### Material provided ###

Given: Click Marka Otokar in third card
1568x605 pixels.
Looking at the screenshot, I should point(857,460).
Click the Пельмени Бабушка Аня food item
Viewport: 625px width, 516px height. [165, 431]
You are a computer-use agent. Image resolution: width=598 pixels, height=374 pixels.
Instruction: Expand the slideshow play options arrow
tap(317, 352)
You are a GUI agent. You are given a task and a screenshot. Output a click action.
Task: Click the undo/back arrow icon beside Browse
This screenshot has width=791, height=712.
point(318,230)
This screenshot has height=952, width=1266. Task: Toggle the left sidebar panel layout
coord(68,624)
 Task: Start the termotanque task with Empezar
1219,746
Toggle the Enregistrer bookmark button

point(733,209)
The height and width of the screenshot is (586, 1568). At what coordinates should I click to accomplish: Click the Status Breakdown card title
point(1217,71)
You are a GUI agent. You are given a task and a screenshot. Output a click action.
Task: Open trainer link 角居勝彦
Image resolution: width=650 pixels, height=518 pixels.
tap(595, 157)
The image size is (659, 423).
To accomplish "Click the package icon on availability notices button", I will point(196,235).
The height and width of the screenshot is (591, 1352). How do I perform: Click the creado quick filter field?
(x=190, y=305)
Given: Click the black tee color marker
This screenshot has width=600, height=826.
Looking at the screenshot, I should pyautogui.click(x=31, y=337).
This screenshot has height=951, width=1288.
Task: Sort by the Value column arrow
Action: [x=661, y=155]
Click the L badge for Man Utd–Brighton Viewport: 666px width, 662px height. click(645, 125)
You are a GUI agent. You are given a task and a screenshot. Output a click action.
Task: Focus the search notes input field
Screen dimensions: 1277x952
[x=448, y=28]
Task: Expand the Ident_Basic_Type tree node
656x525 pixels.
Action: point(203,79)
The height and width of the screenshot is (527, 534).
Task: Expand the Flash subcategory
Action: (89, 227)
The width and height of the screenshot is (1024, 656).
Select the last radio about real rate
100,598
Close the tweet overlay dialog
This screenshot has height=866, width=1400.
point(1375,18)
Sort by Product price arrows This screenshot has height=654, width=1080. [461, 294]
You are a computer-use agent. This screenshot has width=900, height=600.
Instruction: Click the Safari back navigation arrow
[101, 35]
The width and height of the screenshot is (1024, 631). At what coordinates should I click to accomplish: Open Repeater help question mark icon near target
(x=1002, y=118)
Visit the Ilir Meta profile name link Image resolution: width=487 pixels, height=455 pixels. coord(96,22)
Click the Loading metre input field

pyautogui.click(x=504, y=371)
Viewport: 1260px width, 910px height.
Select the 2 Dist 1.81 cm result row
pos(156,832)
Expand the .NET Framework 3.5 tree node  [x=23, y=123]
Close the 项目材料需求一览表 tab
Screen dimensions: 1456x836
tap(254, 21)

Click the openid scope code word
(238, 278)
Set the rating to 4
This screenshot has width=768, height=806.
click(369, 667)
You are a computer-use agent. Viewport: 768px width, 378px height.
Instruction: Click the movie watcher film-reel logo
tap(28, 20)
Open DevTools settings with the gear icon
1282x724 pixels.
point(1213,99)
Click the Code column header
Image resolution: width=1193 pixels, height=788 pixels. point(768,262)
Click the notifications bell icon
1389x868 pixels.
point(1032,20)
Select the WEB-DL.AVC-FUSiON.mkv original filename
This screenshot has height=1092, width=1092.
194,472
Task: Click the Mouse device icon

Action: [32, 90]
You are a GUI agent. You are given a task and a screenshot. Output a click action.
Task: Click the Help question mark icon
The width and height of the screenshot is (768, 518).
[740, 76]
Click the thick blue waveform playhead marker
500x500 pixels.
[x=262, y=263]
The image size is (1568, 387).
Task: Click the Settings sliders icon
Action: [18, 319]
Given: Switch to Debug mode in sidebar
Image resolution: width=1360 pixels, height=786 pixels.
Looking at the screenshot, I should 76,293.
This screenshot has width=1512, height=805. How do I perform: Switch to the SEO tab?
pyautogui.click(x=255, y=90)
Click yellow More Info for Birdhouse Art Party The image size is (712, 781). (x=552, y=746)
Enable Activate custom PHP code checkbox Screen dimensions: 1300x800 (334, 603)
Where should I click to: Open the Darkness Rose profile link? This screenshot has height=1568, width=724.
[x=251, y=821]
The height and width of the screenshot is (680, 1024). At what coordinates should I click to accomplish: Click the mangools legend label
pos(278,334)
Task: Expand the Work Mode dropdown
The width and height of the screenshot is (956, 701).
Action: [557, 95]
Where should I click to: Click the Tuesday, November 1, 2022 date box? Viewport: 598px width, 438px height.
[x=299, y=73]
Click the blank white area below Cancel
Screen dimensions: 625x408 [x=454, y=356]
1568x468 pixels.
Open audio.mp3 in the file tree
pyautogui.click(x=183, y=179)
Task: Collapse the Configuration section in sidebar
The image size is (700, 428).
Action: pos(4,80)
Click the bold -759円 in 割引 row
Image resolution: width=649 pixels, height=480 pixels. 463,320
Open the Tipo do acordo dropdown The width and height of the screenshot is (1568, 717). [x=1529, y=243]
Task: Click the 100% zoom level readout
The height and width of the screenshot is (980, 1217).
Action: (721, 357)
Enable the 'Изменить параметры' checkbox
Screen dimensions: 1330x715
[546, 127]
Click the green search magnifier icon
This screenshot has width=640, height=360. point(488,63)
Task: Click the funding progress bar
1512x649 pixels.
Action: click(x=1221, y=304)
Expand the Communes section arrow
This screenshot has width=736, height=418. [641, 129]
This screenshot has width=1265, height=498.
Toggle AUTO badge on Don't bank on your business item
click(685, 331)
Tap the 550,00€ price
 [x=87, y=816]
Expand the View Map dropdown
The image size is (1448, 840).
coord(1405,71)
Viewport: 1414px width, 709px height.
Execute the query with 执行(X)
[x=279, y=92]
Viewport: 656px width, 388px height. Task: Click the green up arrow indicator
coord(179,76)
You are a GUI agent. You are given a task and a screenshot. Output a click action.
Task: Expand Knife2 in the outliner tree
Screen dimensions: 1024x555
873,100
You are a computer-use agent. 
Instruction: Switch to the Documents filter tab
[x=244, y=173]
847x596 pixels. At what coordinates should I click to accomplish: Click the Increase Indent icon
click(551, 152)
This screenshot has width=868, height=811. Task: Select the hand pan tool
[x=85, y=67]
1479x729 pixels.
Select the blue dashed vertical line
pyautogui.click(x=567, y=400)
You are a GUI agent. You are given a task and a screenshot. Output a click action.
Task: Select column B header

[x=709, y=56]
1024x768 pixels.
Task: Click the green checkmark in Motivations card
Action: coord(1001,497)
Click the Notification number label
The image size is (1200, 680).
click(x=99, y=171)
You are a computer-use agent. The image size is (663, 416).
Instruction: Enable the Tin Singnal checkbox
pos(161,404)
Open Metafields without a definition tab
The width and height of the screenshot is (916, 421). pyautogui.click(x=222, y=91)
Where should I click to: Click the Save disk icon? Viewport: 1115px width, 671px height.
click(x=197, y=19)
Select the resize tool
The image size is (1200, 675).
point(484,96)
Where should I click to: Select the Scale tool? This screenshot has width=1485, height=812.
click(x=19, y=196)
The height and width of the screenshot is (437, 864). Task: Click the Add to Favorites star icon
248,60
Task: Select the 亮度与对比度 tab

###

> _To do_: An exact copy of every record is required.

> _Response to the task_:
Given: Click Marka Otokar in third card
1568x605 pixels.
Looking at the screenshot, I should point(857,460).
Click the Пельмени Бабушка Аня food item
Viewport: 625px width, 516px height. [165, 431]
You are a computer-use agent. Image resolution: width=598 pixels, height=374 pixels.
Instruction: Expand the slideshow play options arrow
tap(317, 352)
You are a GUI agent. You are given a task and a screenshot. Output a click action.
Task: Click the undo/back arrow icon beside Browse
This screenshot has width=791, height=712.
point(318,230)
This screenshot has height=952, width=1266. Task: Toggle the left sidebar panel layout
coord(68,624)
 Task: Start the termotanque task with Empezar
1219,746
Toggle the Enregistrer bookmark button

point(733,209)
The height and width of the screenshot is (586, 1568). At what coordinates should I click to accomplish: Click the Status Breakdown card title
point(1217,71)
You are a GUI agent. You are given a task and a screenshot. Output a click action.
Task: Open trainer link 角居勝彦
Image resolution: width=650 pixels, height=518 pixels.
tap(595, 157)
The image size is (659, 423).
To accomplish "Click the package icon on availability notices button", I will point(196,235).
The height and width of the screenshot is (591, 1352). How do I perform: Click the creado quick filter field?
(x=190, y=305)
Given: Click the black tee color marker
This screenshot has width=600, height=826.
Looking at the screenshot, I should pyautogui.click(x=31, y=337).
This screenshot has height=951, width=1288.
Task: Sort by the Value column arrow
Action: [x=661, y=155]
Click the L badge for Man Utd–Brighton Viewport: 666px width, 662px height. click(645, 125)
You are a GUI agent. You are given a task and a screenshot. Output a click action.
Task: Focus the search notes input field
Screen dimensions: 1277x952
[x=448, y=28]
Task: Expand the Ident_Basic_Type tree node
656x525 pixels.
Action: point(203,79)
The height and width of the screenshot is (527, 534).
Task: Expand the Flash subcategory
Action: (89, 227)
The width and height of the screenshot is (1024, 656).
Select the last radio about real rate
100,598
Close the tweet overlay dialog
This screenshot has height=866, width=1400.
point(1375,18)
Sort by Product price arrows This screenshot has height=654, width=1080. [461, 294]
You are a computer-use agent. This screenshot has width=900, height=600.
Instruction: Click the Safari back navigation arrow
[101, 35]
The width and height of the screenshot is (1024, 631). At what coordinates should I click to accomplish: Open Repeater help question mark icon near target
(x=1002, y=118)
Visit the Ilir Meta profile name link Image resolution: width=487 pixels, height=455 pixels. coord(96,22)
Click the Loading metre input field

pyautogui.click(x=504, y=371)
Viewport: 1260px width, 910px height.
Select the 2 Dist 1.81 cm result row
pos(156,832)
Expand the .NET Framework 3.5 tree node  [x=23, y=123]
Close the 项目材料需求一览表 tab
Screen dimensions: 1456x836
tap(254, 21)

Click the openid scope code word
(238, 278)
Set the rating to 4
This screenshot has width=768, height=806.
click(369, 667)
You are a computer-use agent. Viewport: 768px width, 378px height.
Instruction: Click the movie watcher film-reel logo
tap(28, 20)
Open DevTools settings with the gear icon
1282x724 pixels.
point(1213,99)
Click the Code column header
Image resolution: width=1193 pixels, height=788 pixels. point(768,262)
Click the notifications bell icon
1389x868 pixels.
point(1032,20)
Select the WEB-DL.AVC-FUSiON.mkv original filename
This screenshot has height=1092, width=1092.
194,472
Task: Click the Mouse device icon

Action: [32, 90]
You are a GUI agent. You are given a task and a screenshot. Output a click action.
Task: Click the Help question mark icon
The width and height of the screenshot is (768, 518).
[740, 76]
Click the thick blue waveform playhead marker
500x500 pixels.
[x=262, y=263]
The image size is (1568, 387).
Task: Click the Settings sliders icon
Action: [18, 319]
Given: Switch to Debug mode in sidebar
Image resolution: width=1360 pixels, height=786 pixels.
Looking at the screenshot, I should 76,293.
This screenshot has width=1512, height=805. How do I perform: Switch to the SEO tab?
pyautogui.click(x=255, y=90)
Click yellow More Info for Birdhouse Art Party The image size is (712, 781). (x=552, y=746)
Enable Activate custom PHP code checkbox Screen dimensions: 1300x800 (334, 603)
Where should I click to: Open the Darkness Rose profile link? This screenshot has height=1568, width=724.
[x=251, y=821]
The height and width of the screenshot is (680, 1024). At what coordinates should I click to accomplish: Click the mangools legend label
pos(278,334)
Task: Expand the Work Mode dropdown
The width and height of the screenshot is (956, 701).
Action: [557, 95]
Where should I click to: Click the Tuesday, November 1, 2022 date box? Viewport: 598px width, 438px height.
[x=299, y=73]
Click the blank white area below Cancel
Screen dimensions: 625x408 [x=454, y=356]
1568x468 pixels.
Open audio.mp3 in the file tree
pyautogui.click(x=183, y=179)
Task: Collapse the Configuration section in sidebar
The image size is (700, 428).
Action: pos(4,80)
Click the bold -759円 in 割引 row
Image resolution: width=649 pixels, height=480 pixels. 463,320
Open the Tipo do acordo dropdown The width and height of the screenshot is (1568, 717). [x=1529, y=243]
Task: Click the 100% zoom level readout
The height and width of the screenshot is (980, 1217).
Action: (721, 357)
Enable the 'Изменить параметры' checkbox
Screen dimensions: 1330x715
[546, 127]
Click the green search magnifier icon
This screenshot has width=640, height=360. point(488,63)
Task: Click the funding progress bar
1512x649 pixels.
Action: click(x=1221, y=304)
Expand the Communes section arrow
This screenshot has width=736, height=418. [641, 129]
This screenshot has width=1265, height=498.
Toggle AUTO badge on Don't bank on your business item
click(685, 331)
Tap the 550,00€ price
 [x=87, y=816]
Expand the View Map dropdown
The image size is (1448, 840).
coord(1405,71)
Viewport: 1414px width, 709px height.
Execute the query with 执行(X)
[x=279, y=92]
Viewport: 656px width, 388px height. Task: Click the green up arrow indicator
coord(179,76)
You are a GUI agent. You are given a task and a screenshot. Output a click action.
Task: Expand Knife2 in the outliner tree
Screen dimensions: 1024x555
873,100
You are a computer-use agent. 
Instruction: Switch to the Documents filter tab
[x=244, y=173]
847x596 pixels. At what coordinates should I click to accomplish: Click the Increase Indent icon
click(551, 152)
This screenshot has width=868, height=811. Task: Select the hand pan tool
[x=85, y=67]
1479x729 pixels.
Select the blue dashed vertical line
pyautogui.click(x=567, y=400)
You are a GUI agent. You are given a task and a screenshot. Output a click action.
Task: Select column B header

[x=709, y=56]
1024x768 pixels.
Task: Click the green checkmark in Motivations card
Action: coord(1001,497)
Click the Notification number label
The image size is (1200, 680).
click(x=99, y=171)
You are a computer-use agent. The image size is (663, 416).
Instruction: Enable the Tin Singnal checkbox
pos(161,404)
Open Metafields without a definition tab
The width and height of the screenshot is (916, 421). pyautogui.click(x=222, y=91)
Where should I click to: Click the Save disk icon? Viewport: 1115px width, 671px height.
click(x=197, y=19)
Select the resize tool
The image size is (1200, 675).
point(484,96)
Where should I click to: Select the Scale tool? This screenshot has width=1485, height=812.
click(x=19, y=196)
The height and width of the screenshot is (437, 864). Task: Click the Add to Favorites star icon
248,60
Task: Select the 亮度与对比度 tab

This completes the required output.